Not as sorry as I am. I was really looking forward to another day with him.

He returns in a few minutes, carrying a garment bag over his shoulder. He doesn't say a word as he goes into the bedroom we have shared. I am tempted to follow him, just to watch him during our last few minutes together, but I don't. A few minutes later, he comes out, still putting on his uniform. He drops his bag on the floor. Right where it was when I brought it in.

God damn. No wonder he joined the Navy. Pressed white shirt with shoulder boards. A dark tie. And then he pulls on a dark blazer with a row of ribbons on his chest. There's nothing quite like a man in uniform.

The only thing missing are some gold wings. I suppose he knows that better than anybody.

Rabb seems nervous, as if his two worlds have suddenly collided. In a way, they have. Our professional and personal lives have only come close once before. It was just as uncomfortable then.

"Should I salute or something?" I say, and it comes out a little more curt than I intended.

"Not unless you enlisted while I was in the bedroom," he says, fastening the gold buttons on his jacket.

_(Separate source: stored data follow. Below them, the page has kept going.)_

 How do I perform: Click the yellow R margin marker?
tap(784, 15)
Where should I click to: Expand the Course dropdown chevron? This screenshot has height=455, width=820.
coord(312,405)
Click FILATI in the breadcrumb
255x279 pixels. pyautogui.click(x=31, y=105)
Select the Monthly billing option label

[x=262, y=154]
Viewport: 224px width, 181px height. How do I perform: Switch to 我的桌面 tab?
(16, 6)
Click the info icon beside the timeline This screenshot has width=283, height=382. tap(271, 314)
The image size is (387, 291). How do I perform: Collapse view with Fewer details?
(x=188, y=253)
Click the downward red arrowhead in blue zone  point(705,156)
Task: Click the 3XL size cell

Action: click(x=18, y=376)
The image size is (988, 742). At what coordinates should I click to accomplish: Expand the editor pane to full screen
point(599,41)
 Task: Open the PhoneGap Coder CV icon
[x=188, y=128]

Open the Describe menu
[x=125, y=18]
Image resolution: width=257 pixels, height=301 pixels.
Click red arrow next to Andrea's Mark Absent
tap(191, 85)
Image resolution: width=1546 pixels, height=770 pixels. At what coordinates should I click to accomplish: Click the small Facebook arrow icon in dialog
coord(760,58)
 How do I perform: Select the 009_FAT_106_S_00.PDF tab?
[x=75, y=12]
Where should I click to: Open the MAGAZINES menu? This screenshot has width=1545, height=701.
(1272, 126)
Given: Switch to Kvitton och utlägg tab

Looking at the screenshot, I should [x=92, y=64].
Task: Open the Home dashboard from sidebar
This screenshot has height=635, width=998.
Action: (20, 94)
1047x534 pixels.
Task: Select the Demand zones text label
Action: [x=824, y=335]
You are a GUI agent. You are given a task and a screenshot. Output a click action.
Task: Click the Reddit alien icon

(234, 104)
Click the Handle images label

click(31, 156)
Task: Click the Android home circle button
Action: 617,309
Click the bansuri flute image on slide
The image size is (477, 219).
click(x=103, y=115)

"I don't think I'd have it in me . . . following orders. Taking commands," I say, as I lazily flip through the channels. I'm just trying to avoid facing the inevitable. We're going to be apart again.

"I was a Navy brat . . . at least for the first few years of my life. You learn early," he says, as if that is the only characteristic I'm lacking in my inability to follow the beaten path. I seriously doubt that every Navy brat walks the straight and narrow. I always assumed they were a little wild.

"Can you call?" I ask, knowing how hard it is for either of us to maintain any kind of regular contact. I'm always with Diana at work and at home and he's just always at work. Doing a job that does not allow this to be going on.

"I'll try. I always do," he says, sounding just as nervous now as when he first arrived.

He tucks a white hat under his arm and picks up his bags before turning for the door. I don't know whether I'm supposed to get up and kiss him goodbye or give him a simple guy-like 'see ya' as he walks out the door.

I don't have to make the decision as he sets everything down and returns to me. He grabs my hand, forcing me to drop the remote control as he pulls me up to him.

For an instant, who we are and what we do during the rest of our lives doesn't matter. Our mouths meet, desperate for one final taste . . . one parting moment before we have to go our separate ways. But as always, it is a fleeting moment.

My fingers wrap around the material of his blazer, wrinkling it everywhere my hands fall. The sleeves. The back. Anywhere I can touch him. I make it lose its ironed perfection, turning it into something less than ideal in his world.

I suppose that is what I have done to his life. Put a wrinkle in its perfect exterior. Made it bend and mold in ways he never imagined it could. And now he has to wear that life everyday.

I try to pat the material smooth after we break the kiss, but I can't. It won't go back.

"It's okay," he says with that smile of his, the one that can get him anything, as he realizes what I'm trying to do. "It will remind me of you."

He walks away, picking up the few items he brought with. Before I can say anything, he's gone. All I can do is watch him depart through the very same window I watched him arrive.

"But what will I ever have to remind me of you, Harmon Rabb?" I mutter to myself.

The cabin and the surrounding woods are too lonely without him. I just want to go home.